As a sovereign state with its own free floating, fiat currency, Britain has as much of that currency as it chooses to issue to itself, with readily available fiscal and monetary means of controlling any inflationary effect, but why spend that currency on this?
Welcome to the Anthropocene, that is why. Life is the geological force that shapes the Earth, and the emergence of human cognition fundamentally transforms the biosphere, not least by the uniquely human phenomenon of economic growth, so that human mastery of nuclear processes is beginning to create resources through the transmutation of elements, enabling us, among other things, to explore space and to exploit the resources of the Solar System. Vladimir Vernadsky and Krafft Ehricke will yet have their day. They may be having it now.
“To increase the power of Man over Nature, and to abolish the power of Man over Man,” said Trotsky. “Dominion,” says the God of the Bible. Dominion over the beasts, thus over the land, and thus over everything on and under the land. Dominion over the fish, thus over the waters, and thus over everything in and under the waters. And dominion over the birds, thus over the sky, and thus over everything in the sky, as far up as the sky goes, and the sky goes up a very long way. That dominion is entrusted so that we might “be fruitful and multiply”. Entrusted as it is to the whole human race, its purpose is, “To increase the power of Man over Nature, and to abolish the power of Man over Man.”
The United States Space Force will do important work in research and development, work such as probably only the United States could do, or at least coordinate. But space is being both privatised and militarised, and that by the country that does not recognise it as a common resource for all humanity. There needs to be a return to President Eisenhower’s proposal, in a speech to the United Nations General Assembly on 22nd September 1960, for the principles of the Antarctic Treaty to be extended to Outer Space.
Then we might begin to exercise dominion that has been entrusted to us, as a species, over the birds, thus over the sky, and thus over everything in the sky, as far up as the sky goes. Exercise that dominion in order to “be fruitful and multiply”. Exercise that dominion, “To increase the power of Man over Nature, and to abolish the power of Man over Man.”
We must celebrate the full compatibility between the highest view of human demographic, economic, intellectual and cultural expansion and development, and the most active concern for the conservation of the natural world and of the treasures bequeathed by such expansion and development in the past. That means growth, industry, what someone once nearly called “the white heat of technology”, and the equitable distribution of their fruits among and within the nations of the world, so that everyone might enjoy at least the standard of living that we ourselves already enjoyed.
There is always climate change, and any approach to it must protect and extend secure employment with civilised wages and working conditions, encourage economic development around the world, uphold the right of the working class and of people of colour to have children, hold down and as far as practicable reduce the fuel prices that always hit the poor hardest, and refuse to restrict travel opportunities or a full diet to the rich.

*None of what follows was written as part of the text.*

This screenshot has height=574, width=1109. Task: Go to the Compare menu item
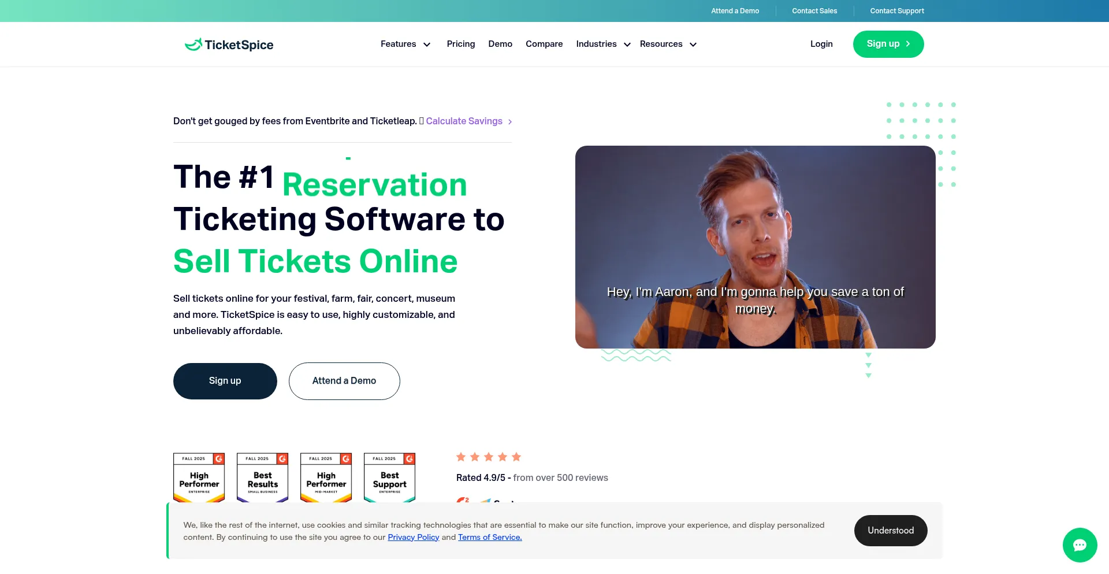pyautogui.click(x=544, y=44)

In Britain, we must be unequivocal about regretting the defeat of the miners in 1985.
We sent our manufacturing to India and China, yet now we have the gall to criticise their carbon emissions. And we expect to depend for energy on the Sun, the wind and the tides, precisely because it is beyond our power to stop them from doing what they do and we just have to live with it, yet we also expect to be able to stop climate change rather than finding ways of living with it. I am strongly in favour of solar, wind and tidal energy in the mix. The base of that mix is nuclear and coal. The coal without which there can be no steel, and thus no wind turbines or tidal turbines, just as there could be no rigs, pipelines, or power stations.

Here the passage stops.